Task goal
Copy the records word for word, from the line containing "Given: Open the alexfrsanz commenter profile" through the line containing "Looking at the screenshot, I should click(230, 68).", both included.

Data entries
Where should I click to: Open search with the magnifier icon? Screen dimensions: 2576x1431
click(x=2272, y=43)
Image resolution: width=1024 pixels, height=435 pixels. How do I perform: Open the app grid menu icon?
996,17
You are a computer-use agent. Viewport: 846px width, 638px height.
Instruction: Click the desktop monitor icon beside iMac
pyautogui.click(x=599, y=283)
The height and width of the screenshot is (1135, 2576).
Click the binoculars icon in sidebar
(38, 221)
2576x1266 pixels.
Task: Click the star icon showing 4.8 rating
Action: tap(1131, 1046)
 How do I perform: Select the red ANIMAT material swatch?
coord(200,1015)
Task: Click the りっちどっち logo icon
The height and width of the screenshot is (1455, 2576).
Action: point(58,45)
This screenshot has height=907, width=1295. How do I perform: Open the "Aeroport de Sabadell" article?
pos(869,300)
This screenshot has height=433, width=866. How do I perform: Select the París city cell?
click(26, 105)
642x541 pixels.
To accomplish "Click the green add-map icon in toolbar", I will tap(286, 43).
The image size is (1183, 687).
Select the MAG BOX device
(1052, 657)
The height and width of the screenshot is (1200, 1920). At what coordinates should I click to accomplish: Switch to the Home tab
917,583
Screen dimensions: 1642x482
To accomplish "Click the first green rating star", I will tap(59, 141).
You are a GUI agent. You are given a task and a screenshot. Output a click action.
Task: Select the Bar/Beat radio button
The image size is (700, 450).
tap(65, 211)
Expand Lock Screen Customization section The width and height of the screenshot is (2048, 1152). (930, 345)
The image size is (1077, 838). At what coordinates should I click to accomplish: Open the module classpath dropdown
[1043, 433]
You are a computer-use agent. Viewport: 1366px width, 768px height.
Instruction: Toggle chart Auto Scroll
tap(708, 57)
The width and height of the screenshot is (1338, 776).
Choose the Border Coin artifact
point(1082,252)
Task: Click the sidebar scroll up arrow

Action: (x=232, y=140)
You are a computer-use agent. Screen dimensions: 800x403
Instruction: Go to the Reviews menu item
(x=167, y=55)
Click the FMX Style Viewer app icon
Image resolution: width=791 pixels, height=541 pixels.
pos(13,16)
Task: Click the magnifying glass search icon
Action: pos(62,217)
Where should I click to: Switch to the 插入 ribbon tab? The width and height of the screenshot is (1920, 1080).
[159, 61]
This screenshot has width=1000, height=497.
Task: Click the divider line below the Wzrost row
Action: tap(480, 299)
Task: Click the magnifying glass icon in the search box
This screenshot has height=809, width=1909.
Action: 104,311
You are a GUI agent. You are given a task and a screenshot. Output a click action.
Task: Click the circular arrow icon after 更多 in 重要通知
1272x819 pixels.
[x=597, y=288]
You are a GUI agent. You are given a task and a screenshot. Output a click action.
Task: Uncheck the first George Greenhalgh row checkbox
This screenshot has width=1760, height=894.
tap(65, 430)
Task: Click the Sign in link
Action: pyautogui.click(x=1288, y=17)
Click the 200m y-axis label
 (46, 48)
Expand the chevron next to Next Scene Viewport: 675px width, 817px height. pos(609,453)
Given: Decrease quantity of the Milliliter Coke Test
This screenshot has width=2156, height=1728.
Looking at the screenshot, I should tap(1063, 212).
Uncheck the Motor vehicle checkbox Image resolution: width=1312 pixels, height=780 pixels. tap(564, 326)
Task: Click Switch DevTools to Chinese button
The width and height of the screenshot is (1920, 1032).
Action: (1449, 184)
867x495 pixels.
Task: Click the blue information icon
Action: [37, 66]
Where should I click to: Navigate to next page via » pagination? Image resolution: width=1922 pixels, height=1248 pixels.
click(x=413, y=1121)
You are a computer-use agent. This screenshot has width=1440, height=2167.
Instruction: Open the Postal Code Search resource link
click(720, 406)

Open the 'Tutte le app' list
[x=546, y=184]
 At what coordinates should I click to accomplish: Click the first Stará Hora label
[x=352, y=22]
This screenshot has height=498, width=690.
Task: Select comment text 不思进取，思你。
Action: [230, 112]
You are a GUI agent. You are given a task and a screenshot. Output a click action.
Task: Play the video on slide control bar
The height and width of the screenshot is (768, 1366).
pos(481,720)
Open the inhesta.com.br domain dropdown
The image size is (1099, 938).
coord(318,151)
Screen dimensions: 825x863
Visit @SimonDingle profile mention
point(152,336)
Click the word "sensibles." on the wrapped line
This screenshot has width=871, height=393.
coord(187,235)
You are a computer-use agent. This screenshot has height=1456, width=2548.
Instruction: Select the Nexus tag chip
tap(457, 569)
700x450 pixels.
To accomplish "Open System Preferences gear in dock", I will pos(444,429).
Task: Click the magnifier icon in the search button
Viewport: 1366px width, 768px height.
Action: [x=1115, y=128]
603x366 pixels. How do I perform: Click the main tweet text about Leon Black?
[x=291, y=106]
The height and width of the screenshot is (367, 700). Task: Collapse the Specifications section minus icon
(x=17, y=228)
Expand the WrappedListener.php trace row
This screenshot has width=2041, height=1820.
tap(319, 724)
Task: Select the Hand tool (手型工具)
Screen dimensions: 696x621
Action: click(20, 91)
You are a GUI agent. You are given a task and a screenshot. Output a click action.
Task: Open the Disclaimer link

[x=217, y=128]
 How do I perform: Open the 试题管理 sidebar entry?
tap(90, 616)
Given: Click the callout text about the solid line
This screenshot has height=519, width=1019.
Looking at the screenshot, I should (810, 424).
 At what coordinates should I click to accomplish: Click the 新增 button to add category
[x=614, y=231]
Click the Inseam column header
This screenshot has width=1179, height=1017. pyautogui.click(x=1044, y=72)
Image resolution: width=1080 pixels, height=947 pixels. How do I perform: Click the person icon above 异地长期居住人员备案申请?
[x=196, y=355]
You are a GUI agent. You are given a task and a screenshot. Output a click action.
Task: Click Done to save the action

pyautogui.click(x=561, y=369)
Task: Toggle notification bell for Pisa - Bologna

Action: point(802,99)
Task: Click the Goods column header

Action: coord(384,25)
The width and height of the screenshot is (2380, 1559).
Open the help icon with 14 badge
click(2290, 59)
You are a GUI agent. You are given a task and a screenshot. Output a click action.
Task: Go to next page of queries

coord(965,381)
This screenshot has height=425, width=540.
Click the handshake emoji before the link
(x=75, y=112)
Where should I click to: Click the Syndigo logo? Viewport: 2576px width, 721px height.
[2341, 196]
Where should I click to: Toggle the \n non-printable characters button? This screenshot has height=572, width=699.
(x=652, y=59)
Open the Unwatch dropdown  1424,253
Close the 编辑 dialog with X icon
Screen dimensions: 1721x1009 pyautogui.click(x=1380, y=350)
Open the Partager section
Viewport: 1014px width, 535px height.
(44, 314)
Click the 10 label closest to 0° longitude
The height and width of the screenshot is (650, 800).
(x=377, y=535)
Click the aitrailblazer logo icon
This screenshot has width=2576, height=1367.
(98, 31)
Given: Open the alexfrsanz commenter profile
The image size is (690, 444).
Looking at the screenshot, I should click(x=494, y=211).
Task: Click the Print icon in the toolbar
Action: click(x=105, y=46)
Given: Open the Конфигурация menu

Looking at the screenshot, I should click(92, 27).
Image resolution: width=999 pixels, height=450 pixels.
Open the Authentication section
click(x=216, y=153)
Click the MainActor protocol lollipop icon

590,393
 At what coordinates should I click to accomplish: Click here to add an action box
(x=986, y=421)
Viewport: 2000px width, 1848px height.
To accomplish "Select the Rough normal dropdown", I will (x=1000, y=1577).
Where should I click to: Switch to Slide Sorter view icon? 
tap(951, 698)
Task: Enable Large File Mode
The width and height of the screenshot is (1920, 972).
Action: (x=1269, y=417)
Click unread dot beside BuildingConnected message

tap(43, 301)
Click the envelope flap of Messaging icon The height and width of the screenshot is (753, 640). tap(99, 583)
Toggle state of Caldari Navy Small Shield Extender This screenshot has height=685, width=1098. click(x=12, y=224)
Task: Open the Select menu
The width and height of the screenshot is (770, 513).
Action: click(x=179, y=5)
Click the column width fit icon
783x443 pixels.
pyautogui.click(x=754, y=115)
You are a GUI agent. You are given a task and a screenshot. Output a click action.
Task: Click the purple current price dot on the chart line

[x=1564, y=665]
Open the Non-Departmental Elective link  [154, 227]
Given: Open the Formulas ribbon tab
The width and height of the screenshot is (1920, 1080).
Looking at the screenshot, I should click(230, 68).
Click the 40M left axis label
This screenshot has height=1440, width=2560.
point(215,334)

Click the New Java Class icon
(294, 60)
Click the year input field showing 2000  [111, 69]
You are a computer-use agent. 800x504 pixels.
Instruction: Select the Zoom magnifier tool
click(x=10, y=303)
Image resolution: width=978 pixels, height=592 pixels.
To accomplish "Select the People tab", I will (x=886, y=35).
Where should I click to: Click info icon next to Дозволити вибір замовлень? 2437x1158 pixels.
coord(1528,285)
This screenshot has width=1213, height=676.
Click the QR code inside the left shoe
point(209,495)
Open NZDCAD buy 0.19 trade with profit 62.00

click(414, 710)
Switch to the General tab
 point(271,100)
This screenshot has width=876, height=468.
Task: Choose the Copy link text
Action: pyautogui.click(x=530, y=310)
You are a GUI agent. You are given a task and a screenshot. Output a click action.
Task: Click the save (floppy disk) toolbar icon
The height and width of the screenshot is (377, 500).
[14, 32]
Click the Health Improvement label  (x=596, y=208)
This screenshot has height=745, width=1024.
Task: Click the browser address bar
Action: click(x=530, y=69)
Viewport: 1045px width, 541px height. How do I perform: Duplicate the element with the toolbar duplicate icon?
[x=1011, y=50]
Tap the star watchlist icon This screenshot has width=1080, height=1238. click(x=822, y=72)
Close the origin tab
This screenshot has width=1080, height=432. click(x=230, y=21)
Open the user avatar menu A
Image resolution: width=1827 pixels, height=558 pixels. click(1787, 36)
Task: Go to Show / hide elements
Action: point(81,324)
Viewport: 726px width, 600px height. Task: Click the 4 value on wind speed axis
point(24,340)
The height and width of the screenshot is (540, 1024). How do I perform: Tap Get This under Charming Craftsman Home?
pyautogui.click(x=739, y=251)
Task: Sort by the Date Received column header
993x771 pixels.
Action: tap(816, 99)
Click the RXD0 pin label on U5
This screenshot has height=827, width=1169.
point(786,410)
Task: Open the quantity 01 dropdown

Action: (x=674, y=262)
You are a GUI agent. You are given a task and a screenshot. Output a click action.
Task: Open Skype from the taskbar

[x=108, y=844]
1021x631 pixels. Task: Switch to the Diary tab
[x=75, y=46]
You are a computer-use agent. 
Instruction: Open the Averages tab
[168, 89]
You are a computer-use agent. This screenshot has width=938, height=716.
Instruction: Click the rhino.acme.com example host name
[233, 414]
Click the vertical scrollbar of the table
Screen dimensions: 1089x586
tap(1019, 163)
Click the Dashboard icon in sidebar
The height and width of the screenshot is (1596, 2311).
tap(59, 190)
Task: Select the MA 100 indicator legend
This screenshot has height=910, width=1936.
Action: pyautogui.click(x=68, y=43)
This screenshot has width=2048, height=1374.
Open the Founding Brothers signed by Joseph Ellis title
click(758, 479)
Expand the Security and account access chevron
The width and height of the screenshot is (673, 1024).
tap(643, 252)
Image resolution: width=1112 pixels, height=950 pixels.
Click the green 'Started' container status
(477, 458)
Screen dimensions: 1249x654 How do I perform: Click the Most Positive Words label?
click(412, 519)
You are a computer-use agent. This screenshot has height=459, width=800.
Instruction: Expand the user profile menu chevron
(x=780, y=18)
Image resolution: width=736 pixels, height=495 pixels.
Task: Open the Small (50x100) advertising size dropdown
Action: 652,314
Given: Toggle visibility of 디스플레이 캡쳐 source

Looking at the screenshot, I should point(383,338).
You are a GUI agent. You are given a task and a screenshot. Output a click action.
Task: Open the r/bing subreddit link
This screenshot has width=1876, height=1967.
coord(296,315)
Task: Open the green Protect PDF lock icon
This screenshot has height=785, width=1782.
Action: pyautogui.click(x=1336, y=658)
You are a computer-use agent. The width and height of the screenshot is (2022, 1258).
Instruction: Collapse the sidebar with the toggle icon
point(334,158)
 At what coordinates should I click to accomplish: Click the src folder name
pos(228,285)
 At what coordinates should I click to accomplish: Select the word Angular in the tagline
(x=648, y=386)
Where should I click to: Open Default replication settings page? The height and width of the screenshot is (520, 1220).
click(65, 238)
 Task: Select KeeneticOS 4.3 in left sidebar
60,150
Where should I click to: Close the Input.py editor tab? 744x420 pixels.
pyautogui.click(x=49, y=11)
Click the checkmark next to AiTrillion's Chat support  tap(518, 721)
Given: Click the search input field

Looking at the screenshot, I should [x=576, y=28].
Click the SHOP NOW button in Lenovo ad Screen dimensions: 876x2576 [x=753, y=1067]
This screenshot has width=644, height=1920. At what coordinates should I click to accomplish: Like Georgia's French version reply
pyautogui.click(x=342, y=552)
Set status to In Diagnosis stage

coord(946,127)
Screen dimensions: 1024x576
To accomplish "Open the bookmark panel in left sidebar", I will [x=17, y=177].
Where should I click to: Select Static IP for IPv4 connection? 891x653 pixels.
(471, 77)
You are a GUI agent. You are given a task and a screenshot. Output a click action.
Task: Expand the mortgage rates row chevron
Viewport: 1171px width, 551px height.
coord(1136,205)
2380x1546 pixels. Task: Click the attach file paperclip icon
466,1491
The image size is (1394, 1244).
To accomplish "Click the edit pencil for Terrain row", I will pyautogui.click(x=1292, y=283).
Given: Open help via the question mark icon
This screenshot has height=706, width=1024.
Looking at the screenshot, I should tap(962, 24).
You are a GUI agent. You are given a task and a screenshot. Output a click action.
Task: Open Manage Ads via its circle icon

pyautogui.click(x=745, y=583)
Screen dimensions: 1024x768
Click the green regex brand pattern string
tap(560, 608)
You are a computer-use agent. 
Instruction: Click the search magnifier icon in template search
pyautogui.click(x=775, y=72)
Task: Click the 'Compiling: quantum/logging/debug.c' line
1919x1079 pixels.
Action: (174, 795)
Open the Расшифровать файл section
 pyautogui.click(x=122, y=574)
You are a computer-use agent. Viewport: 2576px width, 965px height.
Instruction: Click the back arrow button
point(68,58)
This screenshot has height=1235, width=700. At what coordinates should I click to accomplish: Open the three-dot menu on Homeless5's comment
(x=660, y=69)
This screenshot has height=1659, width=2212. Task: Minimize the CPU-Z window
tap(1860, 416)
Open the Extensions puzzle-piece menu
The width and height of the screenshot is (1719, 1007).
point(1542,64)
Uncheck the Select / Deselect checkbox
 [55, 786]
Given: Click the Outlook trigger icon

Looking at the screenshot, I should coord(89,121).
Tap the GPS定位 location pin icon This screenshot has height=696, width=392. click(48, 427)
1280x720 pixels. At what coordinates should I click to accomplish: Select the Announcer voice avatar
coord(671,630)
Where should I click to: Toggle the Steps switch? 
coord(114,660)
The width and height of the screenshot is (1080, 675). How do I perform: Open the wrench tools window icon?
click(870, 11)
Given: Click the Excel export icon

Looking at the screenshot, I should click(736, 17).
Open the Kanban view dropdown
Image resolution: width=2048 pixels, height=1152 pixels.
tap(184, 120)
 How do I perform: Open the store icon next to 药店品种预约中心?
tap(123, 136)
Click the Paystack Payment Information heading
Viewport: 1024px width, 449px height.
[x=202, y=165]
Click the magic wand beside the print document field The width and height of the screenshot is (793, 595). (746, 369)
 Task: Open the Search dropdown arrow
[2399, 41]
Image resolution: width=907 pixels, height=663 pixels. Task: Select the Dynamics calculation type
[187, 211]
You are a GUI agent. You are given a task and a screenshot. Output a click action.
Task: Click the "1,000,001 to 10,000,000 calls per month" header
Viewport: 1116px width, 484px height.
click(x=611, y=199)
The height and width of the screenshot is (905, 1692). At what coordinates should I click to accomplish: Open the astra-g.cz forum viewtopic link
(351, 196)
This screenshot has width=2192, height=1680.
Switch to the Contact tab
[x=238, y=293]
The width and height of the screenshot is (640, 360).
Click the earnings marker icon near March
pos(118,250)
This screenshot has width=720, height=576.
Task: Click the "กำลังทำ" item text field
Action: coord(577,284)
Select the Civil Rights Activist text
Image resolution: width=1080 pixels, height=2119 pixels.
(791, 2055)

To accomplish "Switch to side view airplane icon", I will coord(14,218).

The response
Given: Open the alexfrsanz commenter profile
The image size is (690, 444).
Looking at the screenshot, I should click(x=494, y=211).
Task: Click the Print icon in the toolbar
Action: click(x=105, y=46)
Given: Open the Конфигурация menu

Looking at the screenshot, I should click(92, 27).
Image resolution: width=999 pixels, height=450 pixels.
Open the Authentication section
click(x=216, y=153)
Click the MainActor protocol lollipop icon

590,393
 At what coordinates should I click to accomplish: Click here to add an action box
(x=986, y=421)
Viewport: 2000px width, 1848px height.
To accomplish "Select the Rough normal dropdown", I will (x=1000, y=1577).
Where should I click to: Switch to Slide Sorter view icon? 
tap(951, 698)
Task: Enable Large File Mode
The width and height of the screenshot is (1920, 972).
Action: (x=1269, y=417)
Click unread dot beside BuildingConnected message

tap(43, 301)
Click the envelope flap of Messaging icon The height and width of the screenshot is (753, 640). tap(99, 583)
Toggle state of Caldari Navy Small Shield Extender This screenshot has height=685, width=1098. click(x=12, y=224)
Task: Open the Select menu
The width and height of the screenshot is (770, 513).
Action: click(x=179, y=5)
Click the column width fit icon
783x443 pixels.
pyautogui.click(x=754, y=115)
You are a GUI agent. You are given a task and a screenshot. Output a click action.
Task: Click the purple current price dot on the chart line

[x=1564, y=665]
Open the Non-Departmental Elective link  [154, 227]
Given: Open the Formulas ribbon tab
The width and height of the screenshot is (1920, 1080).
Looking at the screenshot, I should click(230, 68).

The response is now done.